I turned, accordingly, to the door, but before I got there he stopped me, wanting to know if when coming to stay with Aunt Dahlia I had brought Reggie Jeeves with me. I said I had, and he said he would like to see old Reggie again.

'What a cough drop!' he said mirthfully. The word was strange to me, but weighing it and deciding that it was intended to be a compliment and a tribute to his many gifts, I agreed that Jeeves was in the deepest and truest sense a cough drop.

'Tell Bastable as you go out that if Reggie calls to send him up. But nobody else.'

'Right ho.'

'Good man, Bastable. He places my bets for me. Which reminds me. Have you done as I advised and put a bit on Ma McCorkadale for the Market Snodsbury stakes? No? Do it without fail, Wooster old man. You'll never regret it. It'll be like finding money in the street.'

I wasn't feeling any too good as I drove away. I have described my heart-bowed-down-ness on approaching the Arnold Abney study door after morning prayers in the days when I was in statu pupillari, as the expression is, and I was equally apprehensive now as I faced the prospect of telling the old ancestor of my failure to deliver the goods in the matter of Bingley. I didn't suppose that she would give me six of the best, as A. Abney was so prone to do, but she would certainly not hesitate to let me know she was displeased. Aunts as a class are like Napoleon, if it was Napoleon; they expect their orders to be carried out without a hitch and don't listen to excuses.

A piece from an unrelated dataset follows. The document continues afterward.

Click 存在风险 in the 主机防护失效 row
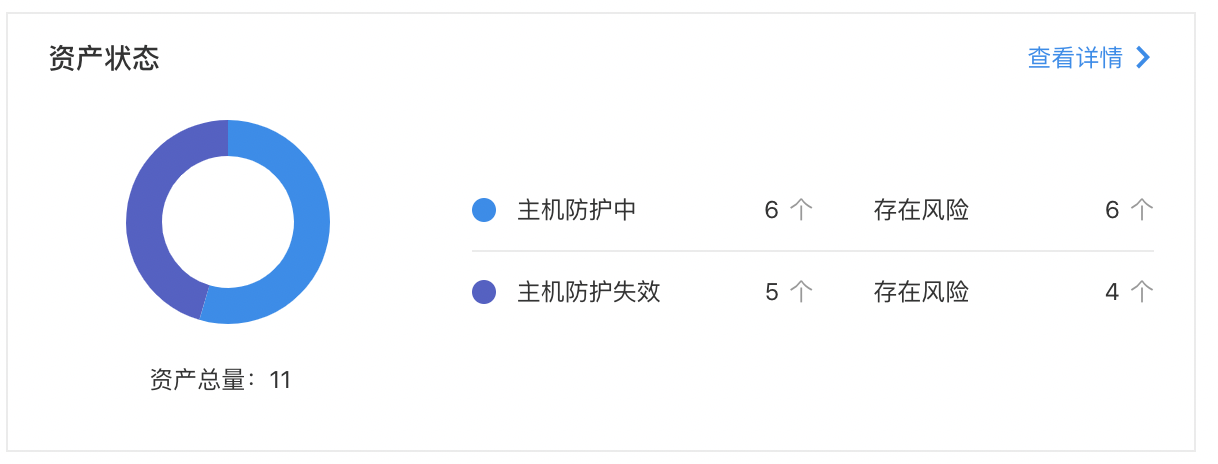This screenshot has height=464, width=1218. click(921, 292)
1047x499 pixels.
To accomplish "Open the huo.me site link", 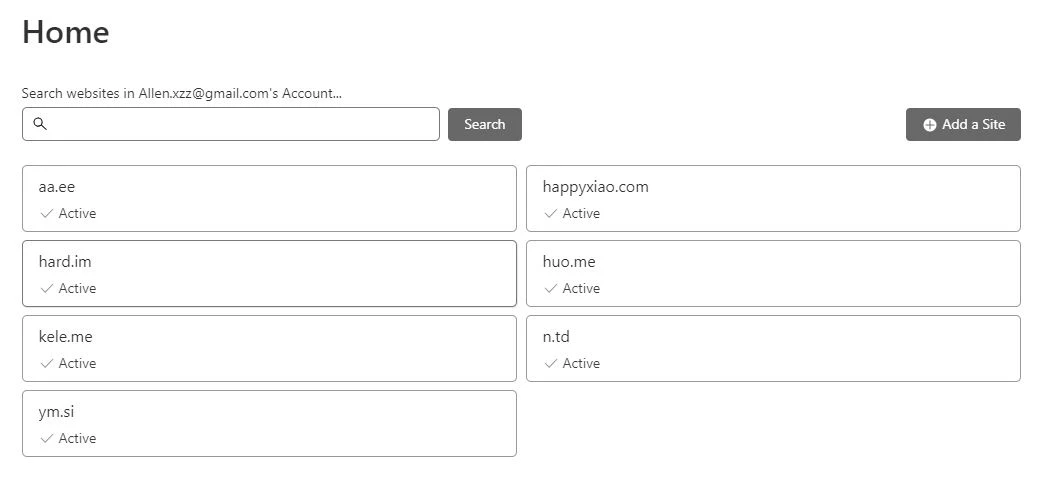I will click(569, 262).
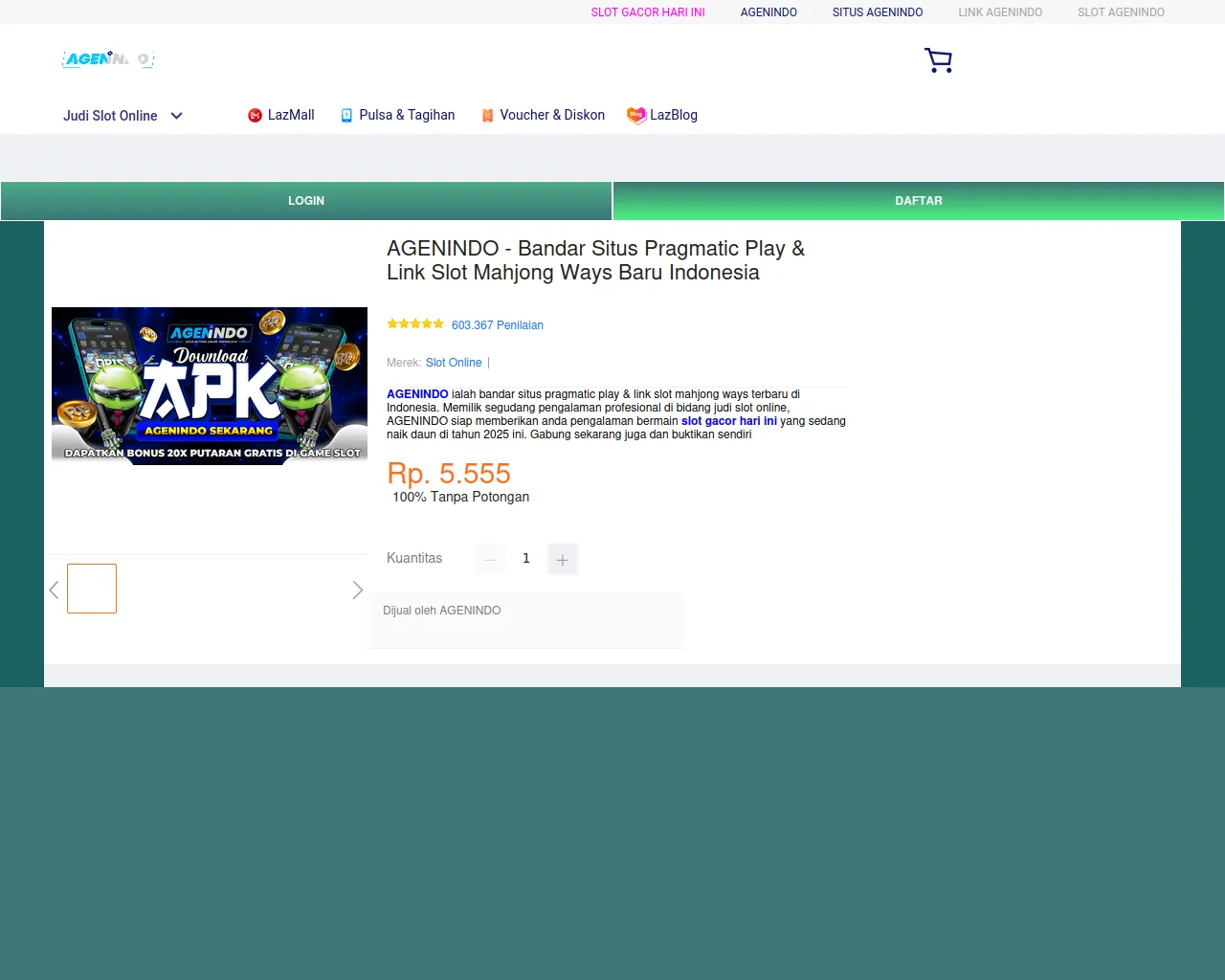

Nor was I mistaken. After lunching at a pub in order to postpone the meeting as long as possible, I returned to the old homestead and made my report, and was unfortunate enough to make it while she was engaged in reading a Rex Stout – in the hard cover, not a paperback. When she threw this at me with the accurate aim which years of practice have given her, its sharp edge took me on the tip of the nose, making me blink not a little.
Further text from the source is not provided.